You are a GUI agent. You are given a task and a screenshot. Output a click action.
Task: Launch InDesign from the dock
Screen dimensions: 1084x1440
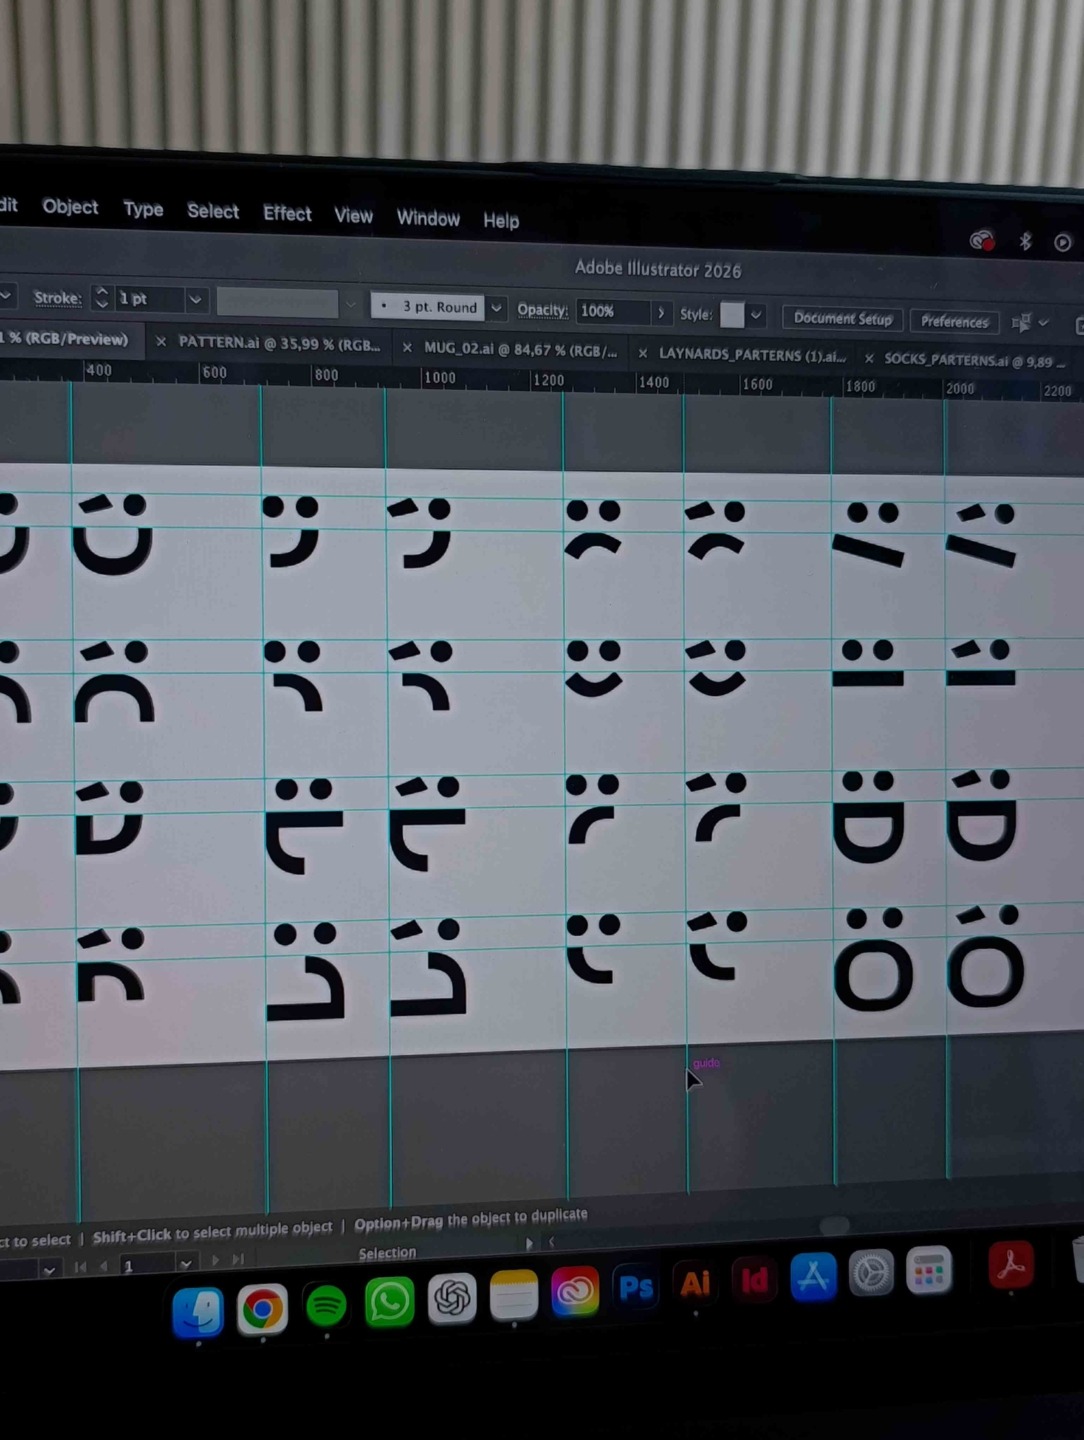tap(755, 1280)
---
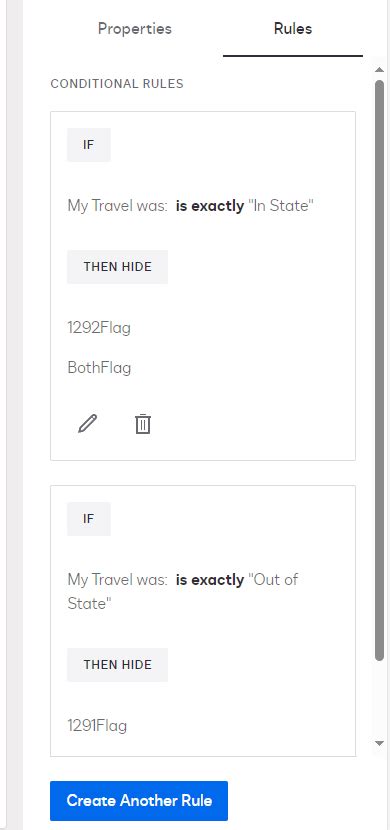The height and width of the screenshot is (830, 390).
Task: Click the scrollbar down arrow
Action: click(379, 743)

• Direction
Rewrite the entries between the lines holding "You are a GUI" and "tap(755, 1280)", inclusive, including their requests, and add 72 to every coordinate in the answers. Leave the pictures out.

• Task output
You are a GUI agent. You are given a task and a screenshot. Output a click action.
Task: Launch InDesign from the dock
Screen dimensions: 1084x1440
tap(827, 1352)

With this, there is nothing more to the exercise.